== Segment start ==

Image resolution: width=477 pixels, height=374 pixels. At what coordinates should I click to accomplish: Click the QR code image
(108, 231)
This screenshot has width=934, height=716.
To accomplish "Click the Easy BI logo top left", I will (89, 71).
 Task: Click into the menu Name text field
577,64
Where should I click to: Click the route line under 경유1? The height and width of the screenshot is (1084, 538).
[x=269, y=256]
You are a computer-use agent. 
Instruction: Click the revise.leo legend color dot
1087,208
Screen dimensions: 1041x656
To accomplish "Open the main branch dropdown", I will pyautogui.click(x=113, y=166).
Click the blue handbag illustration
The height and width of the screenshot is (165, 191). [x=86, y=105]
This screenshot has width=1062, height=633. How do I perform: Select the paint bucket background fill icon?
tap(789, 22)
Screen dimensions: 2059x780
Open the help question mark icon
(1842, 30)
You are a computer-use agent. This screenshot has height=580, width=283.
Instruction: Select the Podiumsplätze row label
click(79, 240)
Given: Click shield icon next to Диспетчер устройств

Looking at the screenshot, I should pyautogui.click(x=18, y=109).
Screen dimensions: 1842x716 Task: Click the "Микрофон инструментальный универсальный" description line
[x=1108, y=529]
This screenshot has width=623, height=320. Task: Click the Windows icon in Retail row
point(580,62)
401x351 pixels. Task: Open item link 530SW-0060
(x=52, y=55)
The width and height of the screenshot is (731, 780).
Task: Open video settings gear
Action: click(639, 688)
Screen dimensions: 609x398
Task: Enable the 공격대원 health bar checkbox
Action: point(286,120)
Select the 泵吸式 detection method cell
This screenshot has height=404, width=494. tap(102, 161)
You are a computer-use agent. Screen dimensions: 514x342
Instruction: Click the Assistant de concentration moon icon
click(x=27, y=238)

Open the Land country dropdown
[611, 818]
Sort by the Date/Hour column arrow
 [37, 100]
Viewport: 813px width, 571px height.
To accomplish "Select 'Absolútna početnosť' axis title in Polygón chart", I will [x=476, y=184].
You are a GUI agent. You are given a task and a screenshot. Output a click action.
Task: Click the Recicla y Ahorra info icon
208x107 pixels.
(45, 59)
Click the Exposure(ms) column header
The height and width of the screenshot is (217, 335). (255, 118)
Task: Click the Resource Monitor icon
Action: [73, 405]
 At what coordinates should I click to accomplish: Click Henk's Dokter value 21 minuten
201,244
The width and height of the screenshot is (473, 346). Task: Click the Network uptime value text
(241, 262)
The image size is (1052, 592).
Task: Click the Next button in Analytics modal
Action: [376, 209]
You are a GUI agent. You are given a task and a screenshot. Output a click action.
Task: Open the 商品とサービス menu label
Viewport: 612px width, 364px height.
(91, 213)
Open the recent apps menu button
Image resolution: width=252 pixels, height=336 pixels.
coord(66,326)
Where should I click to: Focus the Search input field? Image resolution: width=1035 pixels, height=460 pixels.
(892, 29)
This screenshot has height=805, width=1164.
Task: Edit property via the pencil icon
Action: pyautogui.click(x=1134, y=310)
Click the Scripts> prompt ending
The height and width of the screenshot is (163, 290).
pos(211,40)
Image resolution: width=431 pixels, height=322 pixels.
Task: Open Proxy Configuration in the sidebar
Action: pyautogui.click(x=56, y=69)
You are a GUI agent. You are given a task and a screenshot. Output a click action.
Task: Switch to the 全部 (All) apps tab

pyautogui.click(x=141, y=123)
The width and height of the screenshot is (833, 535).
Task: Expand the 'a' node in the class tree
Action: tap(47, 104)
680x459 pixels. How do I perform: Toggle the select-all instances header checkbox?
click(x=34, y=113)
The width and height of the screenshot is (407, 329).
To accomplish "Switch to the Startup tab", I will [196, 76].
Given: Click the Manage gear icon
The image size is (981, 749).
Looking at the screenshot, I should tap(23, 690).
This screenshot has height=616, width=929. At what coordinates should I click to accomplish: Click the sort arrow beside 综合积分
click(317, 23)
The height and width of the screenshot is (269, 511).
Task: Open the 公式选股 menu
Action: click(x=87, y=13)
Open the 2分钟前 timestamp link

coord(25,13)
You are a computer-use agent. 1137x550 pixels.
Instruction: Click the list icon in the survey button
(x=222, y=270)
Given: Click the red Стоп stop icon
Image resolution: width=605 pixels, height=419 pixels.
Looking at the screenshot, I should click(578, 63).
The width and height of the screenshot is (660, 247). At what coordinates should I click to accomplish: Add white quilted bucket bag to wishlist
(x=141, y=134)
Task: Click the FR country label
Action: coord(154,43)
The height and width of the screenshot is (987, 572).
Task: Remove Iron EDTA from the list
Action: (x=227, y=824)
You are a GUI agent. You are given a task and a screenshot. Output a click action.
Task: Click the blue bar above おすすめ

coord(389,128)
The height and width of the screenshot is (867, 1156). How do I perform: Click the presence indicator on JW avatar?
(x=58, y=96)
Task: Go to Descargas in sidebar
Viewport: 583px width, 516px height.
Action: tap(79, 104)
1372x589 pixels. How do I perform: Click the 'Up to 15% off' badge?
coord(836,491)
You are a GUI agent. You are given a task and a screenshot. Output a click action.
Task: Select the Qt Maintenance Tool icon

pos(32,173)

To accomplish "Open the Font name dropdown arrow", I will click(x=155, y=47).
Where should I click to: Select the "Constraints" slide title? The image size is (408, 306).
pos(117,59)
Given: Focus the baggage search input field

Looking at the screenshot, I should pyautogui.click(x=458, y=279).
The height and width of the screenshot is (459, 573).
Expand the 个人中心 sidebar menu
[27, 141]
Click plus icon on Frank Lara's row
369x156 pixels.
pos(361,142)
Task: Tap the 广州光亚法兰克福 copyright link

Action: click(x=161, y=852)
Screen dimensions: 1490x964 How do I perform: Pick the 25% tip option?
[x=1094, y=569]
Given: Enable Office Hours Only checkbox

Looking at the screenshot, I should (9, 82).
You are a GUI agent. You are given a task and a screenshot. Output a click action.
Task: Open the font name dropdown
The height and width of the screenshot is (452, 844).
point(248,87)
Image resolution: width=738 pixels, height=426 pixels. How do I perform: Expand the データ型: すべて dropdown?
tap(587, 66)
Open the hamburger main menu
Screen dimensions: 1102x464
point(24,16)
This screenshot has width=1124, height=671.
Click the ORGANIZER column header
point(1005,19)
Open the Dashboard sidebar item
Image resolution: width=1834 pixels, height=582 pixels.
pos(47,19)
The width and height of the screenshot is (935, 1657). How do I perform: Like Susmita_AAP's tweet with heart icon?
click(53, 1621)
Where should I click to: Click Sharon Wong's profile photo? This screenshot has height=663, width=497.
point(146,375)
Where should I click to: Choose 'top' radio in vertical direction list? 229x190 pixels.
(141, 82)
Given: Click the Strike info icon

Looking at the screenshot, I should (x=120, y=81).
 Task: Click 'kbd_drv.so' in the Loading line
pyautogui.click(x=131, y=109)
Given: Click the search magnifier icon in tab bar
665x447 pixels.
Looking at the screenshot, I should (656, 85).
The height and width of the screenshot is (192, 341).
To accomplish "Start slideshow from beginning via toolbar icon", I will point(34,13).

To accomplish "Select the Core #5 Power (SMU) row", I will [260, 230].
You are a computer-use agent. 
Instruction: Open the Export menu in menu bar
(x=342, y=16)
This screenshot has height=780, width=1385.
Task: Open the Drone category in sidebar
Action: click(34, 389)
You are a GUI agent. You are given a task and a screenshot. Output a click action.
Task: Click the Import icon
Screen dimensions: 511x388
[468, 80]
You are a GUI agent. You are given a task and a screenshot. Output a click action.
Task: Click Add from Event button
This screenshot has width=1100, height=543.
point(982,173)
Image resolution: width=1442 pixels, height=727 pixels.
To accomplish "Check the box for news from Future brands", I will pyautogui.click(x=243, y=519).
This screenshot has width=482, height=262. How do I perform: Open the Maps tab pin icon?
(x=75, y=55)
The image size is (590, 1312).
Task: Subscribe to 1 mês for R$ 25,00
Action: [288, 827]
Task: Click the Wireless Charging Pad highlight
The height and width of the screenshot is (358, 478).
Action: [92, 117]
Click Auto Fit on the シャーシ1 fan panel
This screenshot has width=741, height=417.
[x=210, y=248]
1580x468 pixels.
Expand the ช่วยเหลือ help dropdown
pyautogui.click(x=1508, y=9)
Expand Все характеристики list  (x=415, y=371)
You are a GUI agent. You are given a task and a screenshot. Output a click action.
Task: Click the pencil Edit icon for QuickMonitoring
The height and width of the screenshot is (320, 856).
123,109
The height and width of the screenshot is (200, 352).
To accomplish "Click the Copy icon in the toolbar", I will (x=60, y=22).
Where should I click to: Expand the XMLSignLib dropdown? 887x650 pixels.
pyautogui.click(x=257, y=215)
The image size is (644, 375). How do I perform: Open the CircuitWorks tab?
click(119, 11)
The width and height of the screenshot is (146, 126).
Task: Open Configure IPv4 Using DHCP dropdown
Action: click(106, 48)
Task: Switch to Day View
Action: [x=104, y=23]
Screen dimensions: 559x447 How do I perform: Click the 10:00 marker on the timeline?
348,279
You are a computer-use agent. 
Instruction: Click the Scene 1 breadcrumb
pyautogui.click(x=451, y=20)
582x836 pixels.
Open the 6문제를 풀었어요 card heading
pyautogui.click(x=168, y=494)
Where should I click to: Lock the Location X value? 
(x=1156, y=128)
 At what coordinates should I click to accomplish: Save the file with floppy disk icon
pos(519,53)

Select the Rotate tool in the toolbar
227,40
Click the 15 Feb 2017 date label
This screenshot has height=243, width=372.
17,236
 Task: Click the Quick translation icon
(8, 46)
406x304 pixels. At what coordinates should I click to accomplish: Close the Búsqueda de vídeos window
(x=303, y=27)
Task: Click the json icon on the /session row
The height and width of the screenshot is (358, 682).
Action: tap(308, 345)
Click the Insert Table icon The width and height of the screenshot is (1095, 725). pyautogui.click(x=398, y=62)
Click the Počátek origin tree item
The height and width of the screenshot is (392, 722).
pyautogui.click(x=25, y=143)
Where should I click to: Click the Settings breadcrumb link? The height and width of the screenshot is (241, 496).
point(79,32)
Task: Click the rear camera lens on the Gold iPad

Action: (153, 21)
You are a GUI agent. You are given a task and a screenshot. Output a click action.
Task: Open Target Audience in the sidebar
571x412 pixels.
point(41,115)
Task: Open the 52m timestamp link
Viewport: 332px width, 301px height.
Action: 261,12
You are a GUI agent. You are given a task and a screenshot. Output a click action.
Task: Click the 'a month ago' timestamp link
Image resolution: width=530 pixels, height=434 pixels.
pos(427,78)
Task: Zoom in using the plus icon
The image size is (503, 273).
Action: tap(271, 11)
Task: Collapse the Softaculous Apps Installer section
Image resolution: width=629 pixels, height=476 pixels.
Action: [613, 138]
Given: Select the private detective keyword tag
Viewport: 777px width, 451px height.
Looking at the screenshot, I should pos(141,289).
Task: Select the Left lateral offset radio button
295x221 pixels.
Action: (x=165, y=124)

== Segment end ==

§ **Exercise requirements**
Write down again, exactly as given, only the lines above that fall from the line with "Viewport: 612px width, 364px height." to the line with "Click the Scripts> prompt ending", inclusive.

§ **Response below**
Viewport: 612px width, 364px height.
(91, 213)
Open the recent apps menu button
Image resolution: width=252 pixels, height=336 pixels.
coord(66,326)
Where should I click to: Focus the Search input field? Image resolution: width=1035 pixels, height=460 pixels.
(892, 29)
This screenshot has height=805, width=1164.
Task: Edit property via the pencil icon
Action: pyautogui.click(x=1134, y=310)
Click the Scripts> prompt ending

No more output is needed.